Fourth and last, Dr. Grisez and I agree that there should not be separate canonical legislation for the United States and other countries. At the present time, the policies promulgated by different bishops’ conferences are so disparate that, as I remarked in my America article, they raise the issue of “geographical justice.” Charges that in one country call for permanent exclusion from priestly ministry are treated far less drastically in neighboring countries. The Catholic Church, as a universal society, should have a legal code that holds all over the world. This would not exclude certain exceptions or dispensations in different countries to harmonize with the civil law.


Readers should also note that whereas in my article I dealt principally with allegations about past misconduct, Grisez states that the recommendations he is making bear only on future offenses. I take this to mean that the penalties he proposes would not be applied retroactively. As he is surely aware, the Code of Canon Law discountenances retroactive laws, especially when they impose burdens rather than grant favors (Canons 9 and 1313). The prohibition of ex post facto laws is widely recognized in jurisprudence, and is explicit in the United States Constitution (Article 1, sections 9 and 10). Normally cases should be tried according to the law as it existed at the time of the alleged crime.


Dr. Grisez, therefore, says nothing in this article about penalties for sexual abuse of minors committed long ago. A particularly sensitive point, raised in my article and elsewhere, is the effort by some states to remove the statute of limitations in such cases and the effort by some bishops to obtain dispensations from the canonical period of prescription, which establishes an acquired right not to be charged with crimes alleged to have happened many years in the past. It is very hard for a priest to defend himself against accusations from the remote past, since memories fade, witnesses die or leave the area, and physical evidence is difficult to obtain. The “recovered memories” stimulated by psychotherapy are notoriously unreliable.


I believe that I have already shown a very large area in which Dr. Grisez either explicitly agrees with me or does not contest my positions. He specifies only two issues on which he thinks we disagree: the definition of sexual abuse and the principle of tolerance.” The two issues are not entirely separable, since zero tolerance is most questionable if the definition of sexual abuse is broad or ambiguous.


The Dallas Charter and the accompanying Norms define sexual abuse rather broadly, as including the use by an adult of a minor “as an object of sexual gratification.” They state that the transgression must be external and objectively grave, but add that the act need not “involve force, physical contact, or a discernible harmful outcome.” They presume that the external act is imputable “unless it is otherwise apparent.”


Following other commentators, I have maintained that the definition leaves too much room for ambiguities, especially because some moral theologians maintain that every violation of the sixth commandment is objectively grave.

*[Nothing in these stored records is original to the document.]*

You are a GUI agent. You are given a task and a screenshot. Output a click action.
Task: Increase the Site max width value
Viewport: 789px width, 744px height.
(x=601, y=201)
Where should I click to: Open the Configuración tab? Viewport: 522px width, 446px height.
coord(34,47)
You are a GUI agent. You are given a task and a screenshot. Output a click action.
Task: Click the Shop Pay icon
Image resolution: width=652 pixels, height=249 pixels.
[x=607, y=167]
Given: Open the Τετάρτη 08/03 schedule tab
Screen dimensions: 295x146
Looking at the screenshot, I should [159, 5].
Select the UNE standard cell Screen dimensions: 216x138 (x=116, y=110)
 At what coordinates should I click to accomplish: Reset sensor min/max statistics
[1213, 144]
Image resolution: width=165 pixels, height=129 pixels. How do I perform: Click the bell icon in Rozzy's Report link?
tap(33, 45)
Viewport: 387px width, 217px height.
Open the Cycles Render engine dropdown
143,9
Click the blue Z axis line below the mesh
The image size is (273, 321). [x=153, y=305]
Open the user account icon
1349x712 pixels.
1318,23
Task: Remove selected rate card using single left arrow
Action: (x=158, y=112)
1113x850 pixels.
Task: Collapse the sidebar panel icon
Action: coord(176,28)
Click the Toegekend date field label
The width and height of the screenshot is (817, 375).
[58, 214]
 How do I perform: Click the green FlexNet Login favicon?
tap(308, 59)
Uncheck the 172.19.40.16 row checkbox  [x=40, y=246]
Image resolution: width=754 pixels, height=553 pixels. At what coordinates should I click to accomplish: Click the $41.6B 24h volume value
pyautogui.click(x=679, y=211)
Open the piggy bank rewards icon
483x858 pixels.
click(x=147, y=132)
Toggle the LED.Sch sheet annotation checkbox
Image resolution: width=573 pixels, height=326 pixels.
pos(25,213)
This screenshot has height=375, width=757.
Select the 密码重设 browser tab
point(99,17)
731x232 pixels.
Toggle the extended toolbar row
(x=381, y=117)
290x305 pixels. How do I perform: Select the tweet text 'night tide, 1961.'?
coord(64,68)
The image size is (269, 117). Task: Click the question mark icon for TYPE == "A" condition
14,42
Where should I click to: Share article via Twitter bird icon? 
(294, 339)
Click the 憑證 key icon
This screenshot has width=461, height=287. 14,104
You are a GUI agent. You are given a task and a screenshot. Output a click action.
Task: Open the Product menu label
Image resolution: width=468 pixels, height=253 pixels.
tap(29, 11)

Heribert Jone, in his nearly classic manual Moral Theology (1956), lays down the principle that “all directly voluntary sexual pleasure is mortally sinful outside of matrimony. This is true even if the pleasure is ever so brief and insignificant. Here there is no lightness of matter.” Similarly, Henry Davis in his Moral and Pastoral Theology (1936) declares that “it is grievously sinful in the unmarried deliberately to procure or accept even the smallest degree of true venereal pleasure; secondly, it is equally sinful to think, say, or do anything with the intention of arousing even the smallest degree of this pleasure.” Dr. Grisez himself in his The Way of the Lord Jesus (1983) holds that “all intentional sexual acts violating the marital good are grave matter.” Whether or not this position is morally sound, it does not suffice in the realm of canonical criminal law.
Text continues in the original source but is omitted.